■ EXERCISE GOAL
Write out every line of text in the entries below as a JSON list of strings, one string per line, skipping blank lines. Leave the pictures out.

■ RECORDS SHOWN
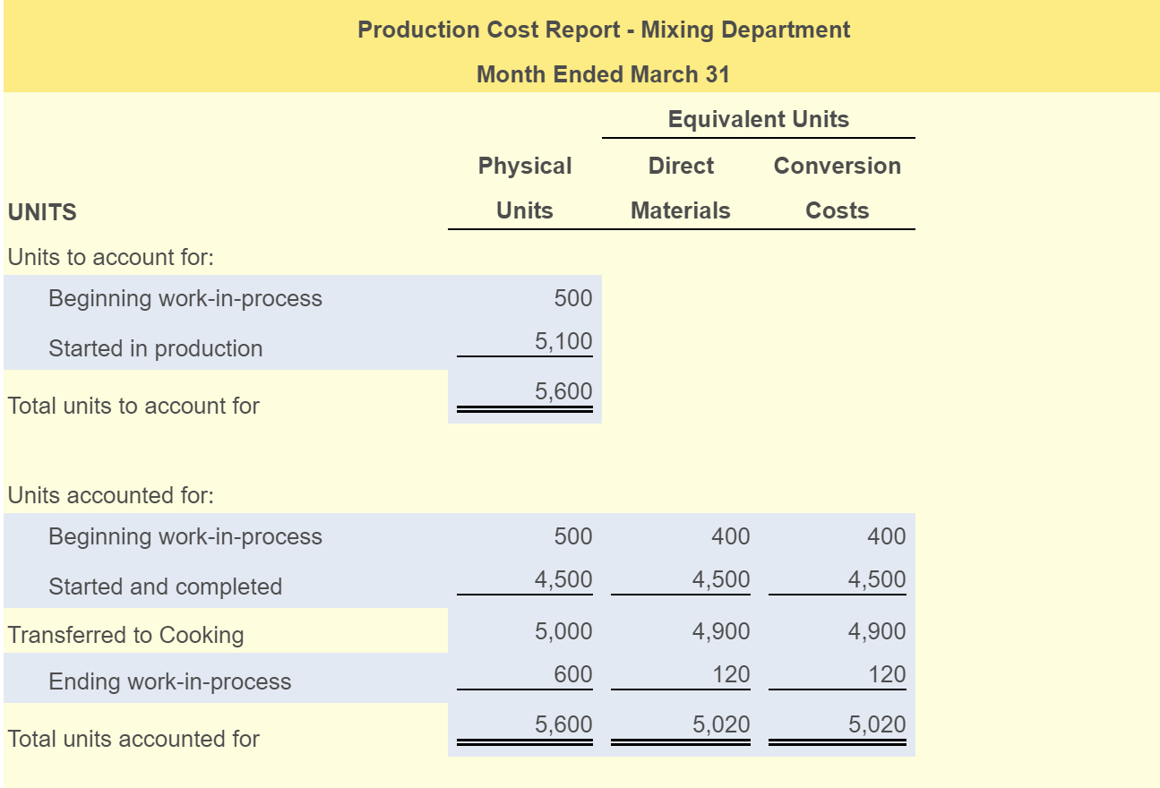
Task: Select the Ending work-in-process 120 conversion value
Action: (x=887, y=674)
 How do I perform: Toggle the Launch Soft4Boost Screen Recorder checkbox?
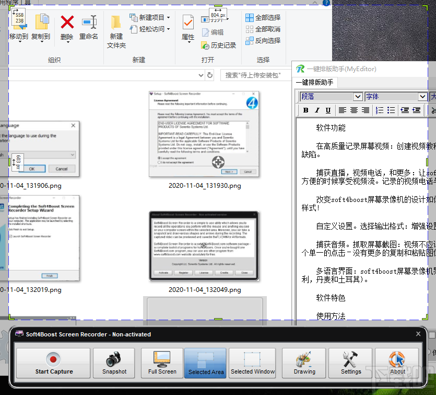[10, 236]
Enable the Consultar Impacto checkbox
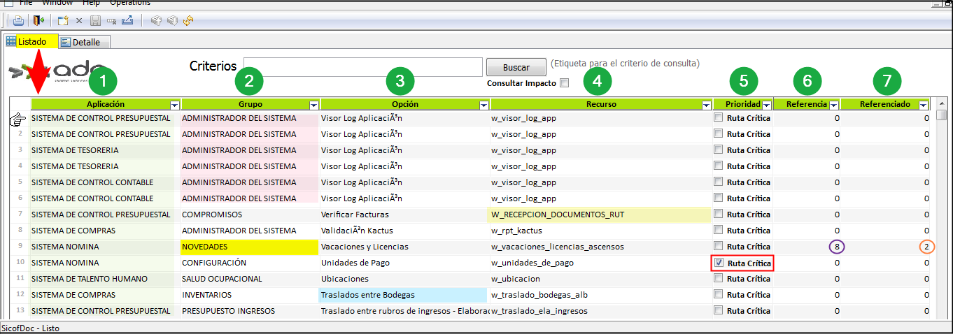 (564, 83)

■ EXPECTED ANSWER
[
  "Task: Select the Ending work-in-process 120 conversion value",
  "Action: (x=887, y=674)",
  " How do I perform: Toggle the Launch Soft4Boost Screen Recorder checkbox?",
  "[10, 236]",
  "Enable the Consultar Impacto checkbox",
  " (564, 83)"
]